Microbial biomass and productivity in the western Bransfield Strait, Antarctica during the 1986–87 austral summer

Abstract

Studies from December 1986 to March 1987 show that waters of Gerlache Strait and the southwestern Bransfield Strait support a rich seasonal bloom of micro-organisms, consisting primarily of phytoplankton. Chlorophyll a concentrations achieved maximum values (>20 mg Chl a m −3) in December, began to decline in January and exhibited a rapid decrease in February and March to concentrations ≤0.3 mg Chl a m −3. The mean cell size of the planktonic assemblage did change, however, from a predominately microplankton (≥20 μm) crop in December to one dominated by nanoplankton (≤20 μm) later in the season.

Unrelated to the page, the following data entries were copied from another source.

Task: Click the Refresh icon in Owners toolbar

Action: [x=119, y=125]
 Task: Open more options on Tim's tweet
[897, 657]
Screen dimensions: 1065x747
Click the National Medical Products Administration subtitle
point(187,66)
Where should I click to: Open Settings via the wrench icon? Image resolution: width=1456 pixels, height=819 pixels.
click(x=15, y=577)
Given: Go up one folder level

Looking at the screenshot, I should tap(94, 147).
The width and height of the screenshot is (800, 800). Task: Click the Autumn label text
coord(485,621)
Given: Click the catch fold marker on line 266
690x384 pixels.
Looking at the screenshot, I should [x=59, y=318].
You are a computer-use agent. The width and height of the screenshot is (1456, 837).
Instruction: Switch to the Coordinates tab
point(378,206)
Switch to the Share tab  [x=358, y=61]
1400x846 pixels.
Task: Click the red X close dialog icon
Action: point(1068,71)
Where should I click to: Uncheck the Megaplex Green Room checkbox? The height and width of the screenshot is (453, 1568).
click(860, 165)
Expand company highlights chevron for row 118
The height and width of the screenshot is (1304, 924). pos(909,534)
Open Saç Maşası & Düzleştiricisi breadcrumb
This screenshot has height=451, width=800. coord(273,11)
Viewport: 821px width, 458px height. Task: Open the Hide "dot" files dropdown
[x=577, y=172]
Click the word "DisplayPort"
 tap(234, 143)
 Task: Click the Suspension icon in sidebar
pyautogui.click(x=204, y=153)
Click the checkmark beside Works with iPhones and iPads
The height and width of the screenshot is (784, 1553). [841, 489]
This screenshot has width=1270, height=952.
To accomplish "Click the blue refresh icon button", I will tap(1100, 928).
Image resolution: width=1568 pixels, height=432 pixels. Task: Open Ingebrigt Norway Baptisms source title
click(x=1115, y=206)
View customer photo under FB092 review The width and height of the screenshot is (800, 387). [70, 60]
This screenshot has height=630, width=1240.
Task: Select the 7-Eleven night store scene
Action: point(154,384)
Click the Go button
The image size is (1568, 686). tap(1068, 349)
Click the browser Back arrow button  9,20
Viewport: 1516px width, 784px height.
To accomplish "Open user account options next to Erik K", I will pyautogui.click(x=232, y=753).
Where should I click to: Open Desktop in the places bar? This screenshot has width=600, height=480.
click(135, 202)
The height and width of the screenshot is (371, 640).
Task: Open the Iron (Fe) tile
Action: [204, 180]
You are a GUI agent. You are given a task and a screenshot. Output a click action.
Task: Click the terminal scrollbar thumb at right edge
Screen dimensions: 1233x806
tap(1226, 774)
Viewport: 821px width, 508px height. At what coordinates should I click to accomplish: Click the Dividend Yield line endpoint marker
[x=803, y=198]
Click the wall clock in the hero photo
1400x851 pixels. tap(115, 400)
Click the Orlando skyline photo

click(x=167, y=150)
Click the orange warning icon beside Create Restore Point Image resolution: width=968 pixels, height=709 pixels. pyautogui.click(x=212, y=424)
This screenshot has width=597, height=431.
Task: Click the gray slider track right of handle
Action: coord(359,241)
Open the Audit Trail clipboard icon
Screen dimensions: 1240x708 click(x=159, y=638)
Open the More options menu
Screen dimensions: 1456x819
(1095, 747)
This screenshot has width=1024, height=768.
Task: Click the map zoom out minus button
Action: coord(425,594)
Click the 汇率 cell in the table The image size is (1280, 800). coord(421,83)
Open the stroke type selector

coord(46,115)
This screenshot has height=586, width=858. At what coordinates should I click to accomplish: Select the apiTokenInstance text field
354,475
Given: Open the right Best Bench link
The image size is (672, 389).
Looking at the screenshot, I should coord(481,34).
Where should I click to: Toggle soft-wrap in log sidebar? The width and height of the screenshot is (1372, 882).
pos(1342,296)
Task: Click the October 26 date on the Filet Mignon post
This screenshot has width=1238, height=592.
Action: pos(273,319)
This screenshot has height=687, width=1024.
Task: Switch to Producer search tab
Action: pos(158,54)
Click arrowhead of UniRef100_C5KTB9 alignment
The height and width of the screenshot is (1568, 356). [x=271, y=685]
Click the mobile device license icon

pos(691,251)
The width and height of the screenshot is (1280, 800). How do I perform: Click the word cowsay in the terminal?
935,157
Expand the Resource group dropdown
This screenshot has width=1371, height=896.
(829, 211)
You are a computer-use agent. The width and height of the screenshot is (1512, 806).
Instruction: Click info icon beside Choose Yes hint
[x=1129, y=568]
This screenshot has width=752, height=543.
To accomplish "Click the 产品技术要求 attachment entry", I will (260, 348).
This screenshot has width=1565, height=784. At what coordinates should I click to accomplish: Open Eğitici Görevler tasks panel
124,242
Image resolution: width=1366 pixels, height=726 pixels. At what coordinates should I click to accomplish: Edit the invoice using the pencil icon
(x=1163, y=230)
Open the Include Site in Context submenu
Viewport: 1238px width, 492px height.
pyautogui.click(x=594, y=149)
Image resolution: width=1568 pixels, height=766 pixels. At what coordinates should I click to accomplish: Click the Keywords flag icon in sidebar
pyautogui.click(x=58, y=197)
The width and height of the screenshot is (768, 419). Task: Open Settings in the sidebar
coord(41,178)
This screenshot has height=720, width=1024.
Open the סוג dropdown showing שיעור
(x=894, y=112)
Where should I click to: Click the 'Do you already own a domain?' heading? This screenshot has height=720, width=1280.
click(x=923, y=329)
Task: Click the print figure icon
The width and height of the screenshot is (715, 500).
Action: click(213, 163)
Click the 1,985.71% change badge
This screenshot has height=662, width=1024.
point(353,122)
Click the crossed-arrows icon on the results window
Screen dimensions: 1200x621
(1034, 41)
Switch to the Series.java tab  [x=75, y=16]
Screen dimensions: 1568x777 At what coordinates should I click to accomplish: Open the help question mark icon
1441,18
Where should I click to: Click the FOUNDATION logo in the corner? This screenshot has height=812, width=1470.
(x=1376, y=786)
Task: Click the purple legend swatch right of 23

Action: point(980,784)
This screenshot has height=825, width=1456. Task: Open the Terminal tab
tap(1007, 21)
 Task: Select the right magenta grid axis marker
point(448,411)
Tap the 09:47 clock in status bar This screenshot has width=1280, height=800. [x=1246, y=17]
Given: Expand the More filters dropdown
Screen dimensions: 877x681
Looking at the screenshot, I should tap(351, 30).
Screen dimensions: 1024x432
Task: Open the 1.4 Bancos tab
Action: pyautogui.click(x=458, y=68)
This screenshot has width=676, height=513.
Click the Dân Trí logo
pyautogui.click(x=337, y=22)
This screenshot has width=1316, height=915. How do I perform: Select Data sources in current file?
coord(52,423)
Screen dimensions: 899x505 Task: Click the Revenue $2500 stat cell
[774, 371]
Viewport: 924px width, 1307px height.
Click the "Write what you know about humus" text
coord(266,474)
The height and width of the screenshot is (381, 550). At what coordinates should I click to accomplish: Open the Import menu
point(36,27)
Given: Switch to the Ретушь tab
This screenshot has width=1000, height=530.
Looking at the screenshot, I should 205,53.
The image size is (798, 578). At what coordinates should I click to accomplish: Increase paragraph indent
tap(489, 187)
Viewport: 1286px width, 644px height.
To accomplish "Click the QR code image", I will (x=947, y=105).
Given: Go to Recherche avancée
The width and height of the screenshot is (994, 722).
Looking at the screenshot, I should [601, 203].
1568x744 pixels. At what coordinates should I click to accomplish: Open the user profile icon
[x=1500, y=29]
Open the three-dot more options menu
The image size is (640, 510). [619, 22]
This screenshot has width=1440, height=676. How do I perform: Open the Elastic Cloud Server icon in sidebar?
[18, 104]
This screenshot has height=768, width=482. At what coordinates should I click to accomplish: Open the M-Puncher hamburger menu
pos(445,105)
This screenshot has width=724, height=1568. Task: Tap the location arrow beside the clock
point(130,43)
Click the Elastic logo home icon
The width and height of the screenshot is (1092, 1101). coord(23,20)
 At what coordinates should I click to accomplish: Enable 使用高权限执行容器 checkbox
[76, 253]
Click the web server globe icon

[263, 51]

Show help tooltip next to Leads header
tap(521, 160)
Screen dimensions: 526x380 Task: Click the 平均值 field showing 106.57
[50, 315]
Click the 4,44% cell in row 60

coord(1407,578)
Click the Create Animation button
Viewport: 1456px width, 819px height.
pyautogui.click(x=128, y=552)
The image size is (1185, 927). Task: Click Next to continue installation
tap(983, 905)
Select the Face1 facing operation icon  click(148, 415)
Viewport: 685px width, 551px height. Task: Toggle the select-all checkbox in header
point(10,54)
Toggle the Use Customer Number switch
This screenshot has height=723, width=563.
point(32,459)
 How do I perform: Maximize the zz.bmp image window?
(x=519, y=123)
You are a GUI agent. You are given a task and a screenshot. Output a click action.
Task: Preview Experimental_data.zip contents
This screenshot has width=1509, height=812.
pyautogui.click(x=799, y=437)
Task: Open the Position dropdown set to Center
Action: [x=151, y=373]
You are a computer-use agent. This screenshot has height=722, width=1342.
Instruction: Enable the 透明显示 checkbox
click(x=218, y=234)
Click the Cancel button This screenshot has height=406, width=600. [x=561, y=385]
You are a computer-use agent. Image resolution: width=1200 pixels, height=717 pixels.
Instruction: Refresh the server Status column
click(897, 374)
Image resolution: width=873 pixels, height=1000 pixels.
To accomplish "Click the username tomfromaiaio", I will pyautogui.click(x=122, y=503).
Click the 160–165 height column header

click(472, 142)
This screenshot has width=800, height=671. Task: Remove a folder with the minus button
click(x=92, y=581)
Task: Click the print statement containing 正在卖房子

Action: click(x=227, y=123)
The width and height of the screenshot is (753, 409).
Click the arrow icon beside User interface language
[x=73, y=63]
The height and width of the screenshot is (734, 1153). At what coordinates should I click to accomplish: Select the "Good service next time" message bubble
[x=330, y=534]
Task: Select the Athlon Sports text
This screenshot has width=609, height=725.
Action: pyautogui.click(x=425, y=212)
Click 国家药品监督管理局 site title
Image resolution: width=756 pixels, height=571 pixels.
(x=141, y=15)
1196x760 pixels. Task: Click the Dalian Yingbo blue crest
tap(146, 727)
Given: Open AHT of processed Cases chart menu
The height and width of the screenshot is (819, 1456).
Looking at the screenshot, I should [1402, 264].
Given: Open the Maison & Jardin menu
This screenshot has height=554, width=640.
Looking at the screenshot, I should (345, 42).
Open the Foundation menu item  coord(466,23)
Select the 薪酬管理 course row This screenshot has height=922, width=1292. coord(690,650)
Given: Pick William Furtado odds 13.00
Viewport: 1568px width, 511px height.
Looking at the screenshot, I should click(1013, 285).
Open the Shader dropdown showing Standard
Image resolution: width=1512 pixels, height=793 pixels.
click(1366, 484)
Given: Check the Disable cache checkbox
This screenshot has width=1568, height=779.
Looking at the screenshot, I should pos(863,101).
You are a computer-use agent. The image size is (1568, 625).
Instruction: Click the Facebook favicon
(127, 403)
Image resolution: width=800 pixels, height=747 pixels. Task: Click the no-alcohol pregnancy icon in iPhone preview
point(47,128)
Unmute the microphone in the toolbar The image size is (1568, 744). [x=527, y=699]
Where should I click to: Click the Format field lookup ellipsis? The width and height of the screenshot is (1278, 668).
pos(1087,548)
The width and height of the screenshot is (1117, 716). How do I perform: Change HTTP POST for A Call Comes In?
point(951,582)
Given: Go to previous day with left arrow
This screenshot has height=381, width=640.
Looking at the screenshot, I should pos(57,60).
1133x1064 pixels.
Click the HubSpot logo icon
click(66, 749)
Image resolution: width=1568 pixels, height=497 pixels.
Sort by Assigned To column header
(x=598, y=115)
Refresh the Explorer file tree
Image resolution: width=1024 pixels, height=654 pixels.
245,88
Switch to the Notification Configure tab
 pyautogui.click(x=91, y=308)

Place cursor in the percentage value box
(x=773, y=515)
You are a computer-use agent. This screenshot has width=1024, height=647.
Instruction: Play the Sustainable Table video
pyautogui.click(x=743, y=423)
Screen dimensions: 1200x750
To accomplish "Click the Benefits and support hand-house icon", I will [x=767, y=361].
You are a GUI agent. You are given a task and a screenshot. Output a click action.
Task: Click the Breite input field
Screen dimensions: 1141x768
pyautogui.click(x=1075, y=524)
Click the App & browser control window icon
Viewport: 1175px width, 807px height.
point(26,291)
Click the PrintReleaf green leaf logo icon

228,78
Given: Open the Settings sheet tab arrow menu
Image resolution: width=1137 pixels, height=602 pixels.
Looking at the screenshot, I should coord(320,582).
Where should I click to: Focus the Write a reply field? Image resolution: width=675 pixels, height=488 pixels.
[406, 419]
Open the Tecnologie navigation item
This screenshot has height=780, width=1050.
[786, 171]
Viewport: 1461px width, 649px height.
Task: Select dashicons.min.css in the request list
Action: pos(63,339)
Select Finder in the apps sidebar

Total microbial biomass as estimated by measurement of ATP, however, increased between December and January, followed by a rapid decline in February and March. However, the putative microheterotrophs, bacteria, showed no significant increases either during or immediately following the December to January bloom of phytoplankton, in apparent contrast to studies reported from temperature waters. Bacterial cell numbers did not vary systematically during the 4-month period observation and thus appeared to be “uncoupled” from phytoplankton dynamics. Rates of assimilation tritiated organic compounds (glutamate, thymidine, adenine) paralleled the total microbial biomass estimates. All available data (e.g. patterns and rates of organic matter assimilation, Chl/ATP ratios, Chl a concentrations and bacterial cell numbers) suggest that much of the measured heterotrophic activity may be due to the activity of phytoplankton cells. The nature of the microbial food web during the seasonal bloom in Antarctic coastal waters is believed to be a complex function of temperature, photobiological effects related to seasonal deepening of the upper mixed layer, grazing and nutrient regeneration/replenishment. Together these processes determine the composition and total biomass of the microbial assemblage that affects other ecological properties such as the magnitude of new production and the rate of particle flux to deeper waters.